▶ [What is needed]:
Skip all pictures; return exactly the lines from the one containing "823x398 pixels." through the end of the data.

▶ [Source data]:
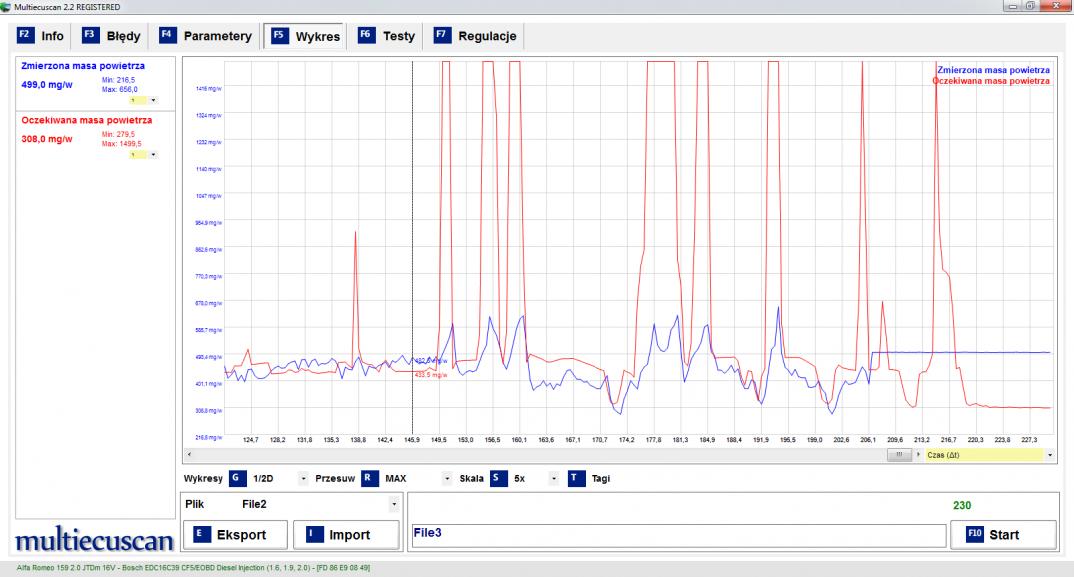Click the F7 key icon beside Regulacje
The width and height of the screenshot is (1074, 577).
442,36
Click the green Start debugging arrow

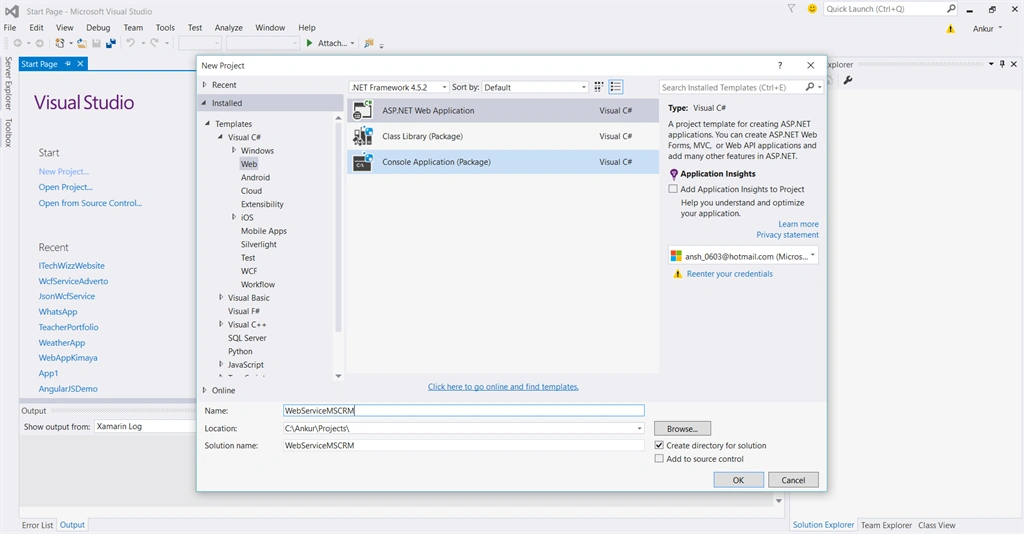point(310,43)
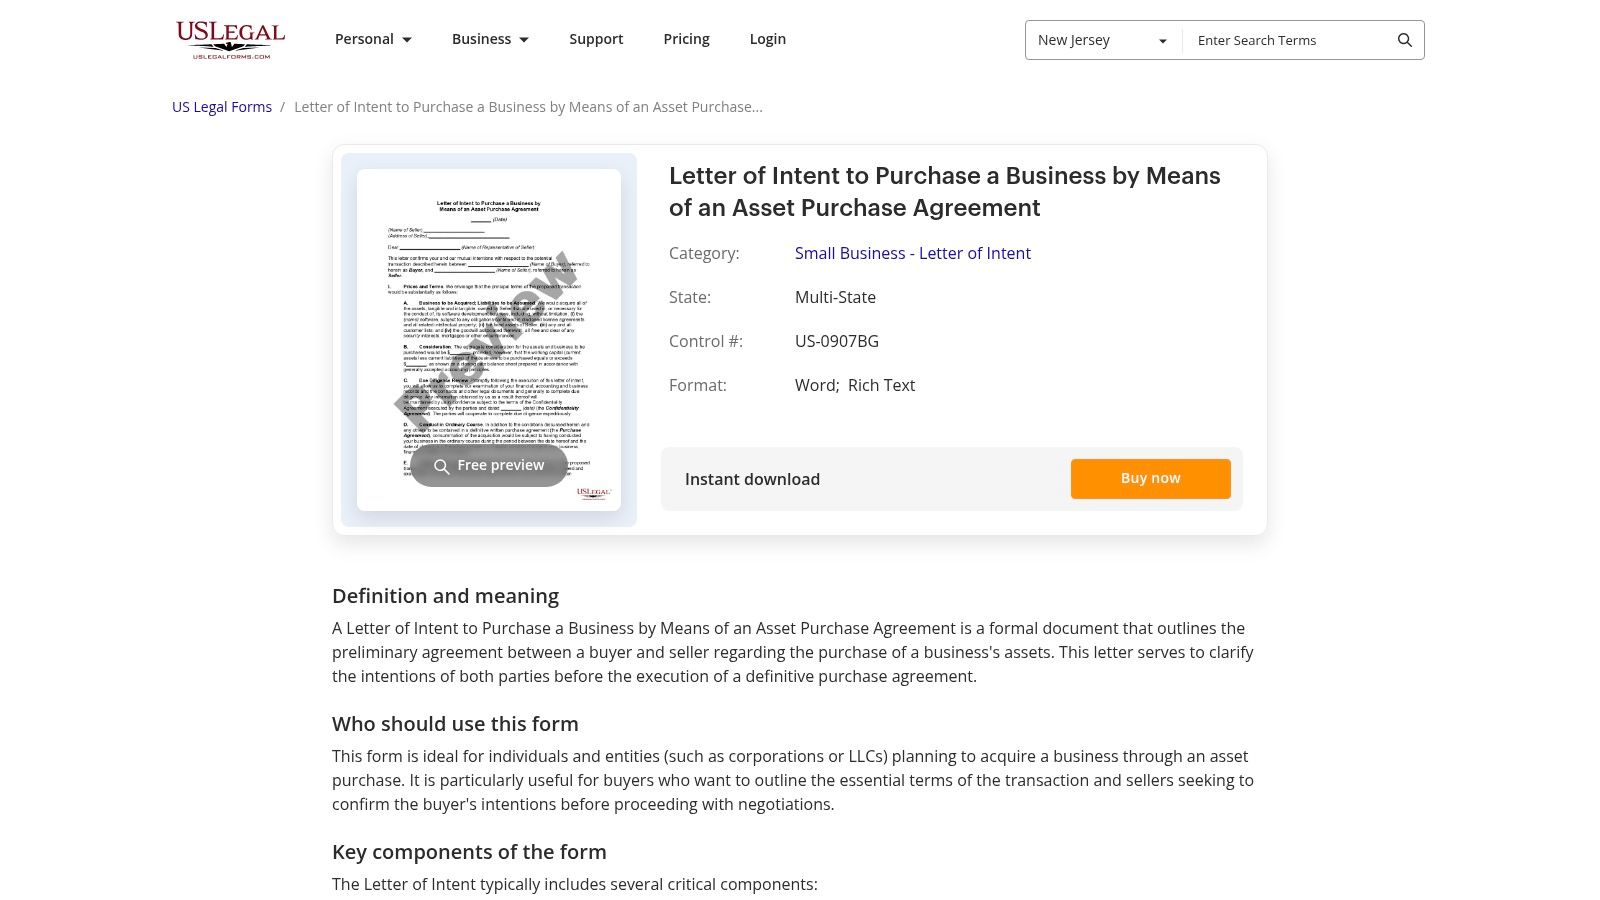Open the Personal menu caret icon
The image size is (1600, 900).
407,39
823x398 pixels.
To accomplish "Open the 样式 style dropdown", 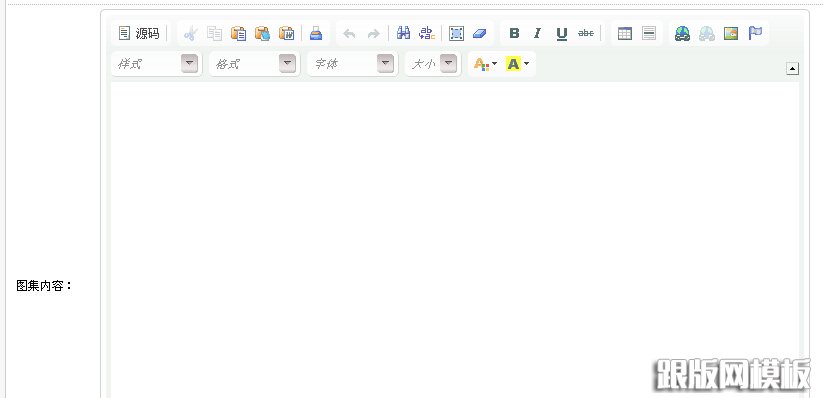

▶ [Expected answer]:
823x398 pixels.
To accomplish "Open the 样式 style dropdown", 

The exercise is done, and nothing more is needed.